What we mean is that if you need to do a repair job on (say) Partition 27, you can do it without disrupting the whole system. You have what we call "partition independence." In many UNIX systems you often have to perform an operation on the entire database or relational table, which means that, in order to clean up a small part of the database, you end up reprocessing the whole thing. Usually, the time to do this is prohibitive.
As far as the S/390 servers are concerned, this is the best part of the story for customers whose system confronts major demands from concurrent users.
The best/worst case scenario goes like this: Let's say we have a parallel database engine for parallel data warehousing. This is wonderful for User 1, who can access every central processing unit (CPU) and I/O channel in the system. But the paradox is that User 2 already has trouble, since User 1 has commandeered the bells and whistles. User 3 barely gets a look in.
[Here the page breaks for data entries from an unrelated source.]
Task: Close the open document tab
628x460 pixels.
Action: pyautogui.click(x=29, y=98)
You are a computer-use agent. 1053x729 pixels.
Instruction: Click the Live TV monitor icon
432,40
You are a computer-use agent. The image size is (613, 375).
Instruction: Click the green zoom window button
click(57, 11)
Some of our competitors have gone to great trouble to build and rebuild their priority subsystems in order to get resources to work on a share-efficient basis. The trouble is that they have not managed to achieve a capability of managing multiple users concurrently. So the "Query from Hell" ties up a host of resources while users with 30 second queries end up taking 30 minutes.
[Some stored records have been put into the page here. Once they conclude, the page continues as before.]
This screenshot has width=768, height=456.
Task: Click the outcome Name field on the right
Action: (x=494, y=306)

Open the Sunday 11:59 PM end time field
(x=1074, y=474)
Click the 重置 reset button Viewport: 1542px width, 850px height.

S/390 can effectively manage large numbers of concurrent users without compromising response time or data access.
When it comes to server selection, customers pride themselves on being able to assess the total cost of ownership. We have both had customers tell us that the entry price of a UNIX machine is less than a mainframe. It may be. But in terms of total ownership and operational costs we think that the S/390 is competitive.
One customer said: I have additional costs associated with the UNIX data warehouse that I don't have with a mainframe. I know, for example, that the disk drive of a mainframe has a higher reliability factor. With a UNIX warehouse, I have to create additional indexes, mirroring and duplicate copies which can double my cost and time of management. The mainframe also gives the added benefit of being able to run data compression separate from the applications and from DB2. So, if I'm talking S/390, I can run a 300 GB warehouse with about 500 GB. If I ran the equivalent warehouse on UNIX, I might need a terabyte or more to handle the same application. In short, while UNIX disks are less expensive, the total costs may be similiar in the end.
Vendors and customers are always wrestling with this conundrum: Which system truly costs less overall? Well, let's yield some ground here: even if both systems cost the same, the S/390 would cost less in terms of system outages and downtime - don't forget S/390's leading-edge reliability - plus data compression and a reduced worry load.
Much earlier we talked about the historical segregation of the warehouse from the operations server. But now we have the technology to reunite the different functions; and some customers are beginning to explore the notion of running their warehouse and operational needs off the same server. Combine Workload Manager with Parallel Sysplex scaling capacity and you can bring analytics into the transaction path. We are already there.
With DB2 Version 5 you can split a query across the engines on several servers. By 1999, Version 6 will fully enable multimedia for text, audio and video. Any customer who is thinking about an enterprise class server with full Web enablement should bear S/390 in mind. From the standpoint of infrastructure, anything an end user might need is available on the mainframe.